Befragst du eine Gruppe, die du zählen kannst, etwa 200 Mitarbeitende oder 80 Lieferanten, brauchst du weit weniger als 385. Eine statistische Anpassung namens Endlichkeitskorrektur senkt das Ziel, je kleiner die Grundgesamtheit wird.

Um denselben Standard von 95% und ±5% zu erreichen, braucht eine Grundgesamtheit von 200 rund 130 Antworten statt 385. Je kleiner und klarer umrissen dein Publikum ist, desto näher rückt die nötige Stichprobe daran, einfach fast alle zu befragen.

Die Referenztabelle von Krejcie und Morgan (1970), die bis heute gebräuchlich ist, legt diese Anforderung präzise fest: für eine Population von 200 Personen 132 Antworten.

Mehr Antworten, eine engere Marge

Antworten und Genauigkeit hängen zusammen, aber nicht eins zu eins. Mehr Antworten verengen die Fehlermarge mit abnehmendem Ertrag: grob gesagt vervierfacht eine Halbierung der Marge die Zahl der nötigen Antworten. Von ±5% auf ±2,5% zu gehen ist ein großer Mehraufwand für einen bescheidenen Gewinn.
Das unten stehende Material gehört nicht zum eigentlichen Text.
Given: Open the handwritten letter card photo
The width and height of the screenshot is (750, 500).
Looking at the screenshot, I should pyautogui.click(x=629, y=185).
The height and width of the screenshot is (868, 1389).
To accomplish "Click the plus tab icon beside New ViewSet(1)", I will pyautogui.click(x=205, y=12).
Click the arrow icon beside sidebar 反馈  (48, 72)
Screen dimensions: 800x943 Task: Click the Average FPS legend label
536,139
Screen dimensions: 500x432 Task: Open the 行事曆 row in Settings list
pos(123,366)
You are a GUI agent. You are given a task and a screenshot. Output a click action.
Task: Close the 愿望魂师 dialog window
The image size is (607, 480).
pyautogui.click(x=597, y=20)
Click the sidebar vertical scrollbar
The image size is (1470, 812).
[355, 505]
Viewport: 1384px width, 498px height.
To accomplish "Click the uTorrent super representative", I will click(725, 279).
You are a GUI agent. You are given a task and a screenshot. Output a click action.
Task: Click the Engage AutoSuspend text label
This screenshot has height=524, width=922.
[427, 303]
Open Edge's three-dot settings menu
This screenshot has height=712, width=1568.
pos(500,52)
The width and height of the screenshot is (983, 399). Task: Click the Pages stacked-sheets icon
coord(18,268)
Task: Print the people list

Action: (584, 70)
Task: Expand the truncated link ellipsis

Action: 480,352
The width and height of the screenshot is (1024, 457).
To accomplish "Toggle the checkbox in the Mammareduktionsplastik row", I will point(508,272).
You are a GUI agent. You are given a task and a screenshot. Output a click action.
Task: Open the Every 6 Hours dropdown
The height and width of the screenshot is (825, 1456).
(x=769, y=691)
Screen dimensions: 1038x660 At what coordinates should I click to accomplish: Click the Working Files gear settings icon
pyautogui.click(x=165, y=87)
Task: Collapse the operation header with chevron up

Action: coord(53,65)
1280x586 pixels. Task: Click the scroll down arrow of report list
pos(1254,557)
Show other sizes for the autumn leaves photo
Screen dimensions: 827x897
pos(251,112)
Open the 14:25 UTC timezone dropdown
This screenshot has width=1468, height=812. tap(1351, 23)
Entscheide, welche Genauigkeit die Entscheidung wirklich braucht, bevor du mehr Antworten sammelst. Um grob zu erfahren, ob eine Idee gefällt, reicht eine weite Marge meist aus. Für eine knappe Wahl zwischen zwei Optionen willst du vielleicht eine engere.

Achte auf die Zahl je Frage und Segment

Deine Gesamtstichprobe schützt nur die Schätzungen für die gesamte Gruppe. Sobald du filterst, etwa Frauen unter 30 oder eine einzelne Region, sinkt die Zahl hinter diesem Ausschnitt und seine Fehlermarge wird größer.

Wenn ein Segment oder eine einzelne Frage nur auf einer Handvoll Antworten beruht, behandle das Ergebnis als richtungsweisend: ein Hinweis, dem man nachgehen sollte, keine feste Zahl zum Berichten. Ist dir eine Aufschlüsselung wichtig, plane genug Antworten ein, damit jede Zelle, die dich interessiert, eine brauchbare Zahl behält.

Während die Antworten eintreffen, zeigt Camaleonic Survey die Ergebnisse in Echtzeit, sodass du leicht siehst, wann jedes Segment eine verlässliche Zahl erreicht hat.

Häufige Fragen

Reichen 385 Antworten immer aus?
Es ist das Standardziel für eine große Grundgesamtheit bei 95% Konfidenz mit einer Marge von ±5%, und es reicht für verlässliche Ergebnisse über die gesamte Gruppe. Für detaillierte Aufschlüsselungen reicht es nicht, denn sobald du die Daten in Segmente teilst, braucht jeder Ausschnitt seine eigene solide Zahl. Willst du eine engere Marge als ±5%, brauchst du mehr.
Was, wenn nur wenige antworten?
Weniger Antworten machen eine Umfrage nicht wertlos, sie vergrößern nur die Fehlermarge. Lies die Ergebnisse bei einer kleinen Stichprobe als richtungsweisende Signale statt als genaue Zahlen, und sei vorsichtig, wenn du auf kleine Unterschiede zwischen Optionen reagierst. Gib immer deine Stichprobengröße an, wenn du die Ergebnisse teilst, damit andere sie fair einschätzen können.
Brauche ich eine größere Stichprobe, wenn mein Publikum riesig ist?
Nein. Ab einigen Tausend Personen verändert die Größe der Grundgesamtheit die nötige Stichprobe kaum, und deshalb gilt dieselbe Zahl von rund 385 für eine Stadt wie für ein ganzes Land bei 95% und ±5%. Was die Zahl erhöht, ist ein höheres Konfidenzniveau, eine engere Marge oder der Wunsch nach verlässlichen Ergebnissen für viele getrennte Segmente.

Quellen

  1. Groves, R. M. & Peytcheva, E. (2008). The Impact of Nonresponse Rates on Nonresponse Bias: A Meta-Analysis. Public Opinion Quarterly, 72(2), 167-189Die Metaanalyse, die Rücklaufquote und tatsächlichen Bias voneinander trennte.
  2. Cochran, W. G. (1977). Sampling Techniques, 3rd ed. WileyDie Stichprobenformel und die Endlichkeitskorrektur, die unsere Rechner implementieren.
  3. Krejcie, R. V. & Morgan, D. W. (1970). Determining Sample Size for Research ActivitiesDie klassische Stichprobentabelle nach Grundgesamtheit, die dieselben Werte wie die Formel liefert.